DORA Metrics: A Full Guide to Elite Performance Engineering

Ever wondered why some tech companies seem to effortlessly outpace their competitors? Forget the 10x developer — it’s because they’ve built the 10x team. How do you do that?

The secret might just lie in their approach to applying DORA metrics.

DORA metrics are powerful indicators of an organization's ability to deliver value quickly, reliably, and consistently (when applied in a trust-based environment). Research has shown that organizations with high DORA maturity are 2x more likely to exceed profitability targets, with some key drivers being:

Faster time-to-market: High-performing teams can deploy on-demand, multiple times per day. This agility means you're constantly delivering fresh value to users.
Increased stability: Lower change failure rates mean fewer fire drills and more time for innovation.
Improved team morale: When deployments are smooth and recovery is swift, developers spend less time putting out fires and more time doing what they love – building great products.

We’ve seen it first hand, witnessing Octopus Deploy ship 47% more PRs by leveraging insights from the Multitudes platform on their DORA metrics performance.

Sections:

1. What are DORA metrics?
2. Why do DORA metrics matter?
3. What does Elite Engineering Performance look like?
4. Implementing DORA Metrics for Software Delivery
5. Common pitfalls when measuring DORA Metrics
6. Software to measure developer productivity

‍

1. What are DORA metrics?

DORA metrics, when first introduced by Google, focused on 4 key metrics (”the four keys”) that are strong indicators of software delivery performance. Over time, these metrics have evolved, leading to updates and the introduction of a fifth metric in 2024:

Change Lead Time: The time it takes to go from first commit to code successfully running in production.
Deployment Frequency: How often an organization deploys code to production or releases it to end users.
Failed Deployment Recovery Time (Formerly Mean Time to Recovery): The time it takes to restore service when a deployment causes an outage or service failure in production (whereas previously Mean Time to Recovery also included uncontrollable failure events such as an earthquake disrupting service).
Change Failure Rate: The percentage of changes that result in degraded service or require remediation (e.g., that lead to service impairment or outage, and require a hotfix, rollback, fix forward, or patch).
Rework rate: This fifth metric was introduced later in 2024, and together with Change Failure Rate provide an indicator of software delivery stability. Since it's a newer addition, there aren’t yet established quantifiable benchmarks and so this metric tends to receive less focus.

DORA categorizes their metrics into assessing two key dimensions which describe software delivery performance:

Factor	Description	Metrics
Software delivery throughput	Speed of making updates of any kind, normal changes and changes in response to a failure	• Change lead time • Deployment frequency • Failed deployment recovery time
Software delivery stability	Whether deployments unintentionally lead to immediate, additional work.	• Change failure rate • Rework rate

‍

2. Why do DORA metrics matter?

DORA metrics matter they serve as powerful indicators of an environment where everyone collaborates to deliver better software, faster.
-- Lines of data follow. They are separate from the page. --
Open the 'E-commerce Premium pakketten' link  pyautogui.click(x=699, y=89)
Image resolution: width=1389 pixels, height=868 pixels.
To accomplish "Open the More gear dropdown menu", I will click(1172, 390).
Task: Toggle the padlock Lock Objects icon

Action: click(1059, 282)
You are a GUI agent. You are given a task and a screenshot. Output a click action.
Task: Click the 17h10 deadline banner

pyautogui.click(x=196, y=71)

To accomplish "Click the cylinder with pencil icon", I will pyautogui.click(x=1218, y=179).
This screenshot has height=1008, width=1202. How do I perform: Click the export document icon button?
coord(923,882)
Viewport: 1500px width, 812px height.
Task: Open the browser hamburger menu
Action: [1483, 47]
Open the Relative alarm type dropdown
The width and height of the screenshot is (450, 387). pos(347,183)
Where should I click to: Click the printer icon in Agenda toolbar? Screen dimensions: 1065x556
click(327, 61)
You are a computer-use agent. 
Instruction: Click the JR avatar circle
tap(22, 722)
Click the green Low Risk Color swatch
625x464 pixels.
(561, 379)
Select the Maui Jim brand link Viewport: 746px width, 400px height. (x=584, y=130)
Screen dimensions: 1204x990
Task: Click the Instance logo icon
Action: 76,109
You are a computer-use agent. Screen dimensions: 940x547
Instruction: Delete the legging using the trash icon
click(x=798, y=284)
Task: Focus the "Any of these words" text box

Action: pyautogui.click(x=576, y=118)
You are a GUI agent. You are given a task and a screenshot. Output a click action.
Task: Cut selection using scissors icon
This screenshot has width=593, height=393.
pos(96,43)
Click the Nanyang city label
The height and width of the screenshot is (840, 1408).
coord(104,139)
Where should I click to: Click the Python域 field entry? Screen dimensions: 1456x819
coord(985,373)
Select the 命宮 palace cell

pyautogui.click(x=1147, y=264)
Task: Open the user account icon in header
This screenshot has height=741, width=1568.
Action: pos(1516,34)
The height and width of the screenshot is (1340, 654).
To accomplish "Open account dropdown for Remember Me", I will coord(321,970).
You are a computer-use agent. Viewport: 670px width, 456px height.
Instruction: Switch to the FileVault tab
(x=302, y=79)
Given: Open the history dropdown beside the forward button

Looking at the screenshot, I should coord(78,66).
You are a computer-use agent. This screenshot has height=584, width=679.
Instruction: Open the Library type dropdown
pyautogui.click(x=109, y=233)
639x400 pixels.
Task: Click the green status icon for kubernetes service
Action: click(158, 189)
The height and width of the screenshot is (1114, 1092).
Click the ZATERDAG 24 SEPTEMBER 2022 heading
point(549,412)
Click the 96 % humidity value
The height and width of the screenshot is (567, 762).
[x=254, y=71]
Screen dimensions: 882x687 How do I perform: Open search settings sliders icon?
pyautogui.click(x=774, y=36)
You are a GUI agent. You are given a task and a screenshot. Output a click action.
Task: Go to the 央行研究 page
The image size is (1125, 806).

To fully appreciate DORA metrics, it’s worth highlighting that engineering and operations teams used to work in separate silos. That was not effective, as engineers would ship code over the wall to operations, who'd then struggle to deploy and maintain it without understanding the full context. That led to the concept of platform engineering or DevOps, a new way of doing things more harmoniously.

The DORA metrics help teams understand where they stand on this DevOps journey. These metrics place teams into performance levels – from Low to Elite – based on how well they're doing. For instance, the best performing teams (Elite) keep their change failure rate under 5% and can bounce back from deployment failures in under an hour. Pretty impressive, right?

DORA metrics focus on performance and they correlate with customer value creation and the financial performance of companies. By tracking these four key metrics, teams can pinpoint areas for improvement by benchmarking against the industry standards below.

‍

3. What does Elite Engineering Performance look like?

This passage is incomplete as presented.